What to do When a Child Discloses Abuse

When a child discloses some form of abuse, it can feel overwhelming and scary and leave you with so many questions. What do I do? How do I keep my child safe? Is my child okay? Why didn’t they tell me sooner? In these times, it is the parent or caretaker’s job to remain calm and help the child find safety. This is your guide to what you should do when a child discloses abuse.  

Stay Calm

Finding out your child or a child in your life has been abused can bring up powerful emotions. These emotions can make it difficult for a child to further disclose the abuse and share their story.
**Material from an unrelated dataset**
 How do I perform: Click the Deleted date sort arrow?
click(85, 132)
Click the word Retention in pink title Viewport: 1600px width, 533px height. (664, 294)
You need to create a safe place for the child during this difficult disclosure. Make sure they know what they are telling you is confidential, keep a calm demeanor, and remind them they are doing the right thing by sharing.

Believe the Child

Always believe the child.  Reassure them that they are not to blame for the abuse they have experienced. Additionally, praise the child for their bravery for telling you and reassure them they are safe to talk to you about their abuse.

Remember to listen carefully and patiently rather than asking questions. Gather facts and take notes.

Do not ask the child leading questions, these can confuse the child, make it more difficult for them to disclose, and not be able to share their story accurately.

Report the Abuse

Immediately after the child has disclosed, report the abuse to local authorities. Reports of abuse can also be made anonymously to help protect your privacy.

Report child abuse, neglect, or child sexual abuse directly with your local law enforcement agency:

Call 911 or DCYF

Report abuse by a parent or caretaker:

Department of Children, Youth and Families (DCYF)

(866) 363-4276

Talk to an advocate, ask questions, and get assistance in reporting to police or DCYF:

Advocacy Hotline at Providence 


Get Help

After a child experiences abuse, they may need mental and medical healthcare, legal services, and other support. This is where Dawson Place can provide every service needed to help victims find safety, justice, and healing at no cost to families. Learn more about our services.

Provide Reassurance

After experiencing a traumatic event, your child will need reassurance. Insure they know they are loved, accepted, and that what they experienced is not their fault. Be careful not to make any promises you can’t keep but let them know you will do everything you can to keep them safe.

Keep Your Child Informed

If you are the parent or guardian of the child, keep them informed of every step along the way. For some cases, children may have forensic interviews, legal actions, medical exams, mental health assessments, and more to ensure they can find the support and healing they need.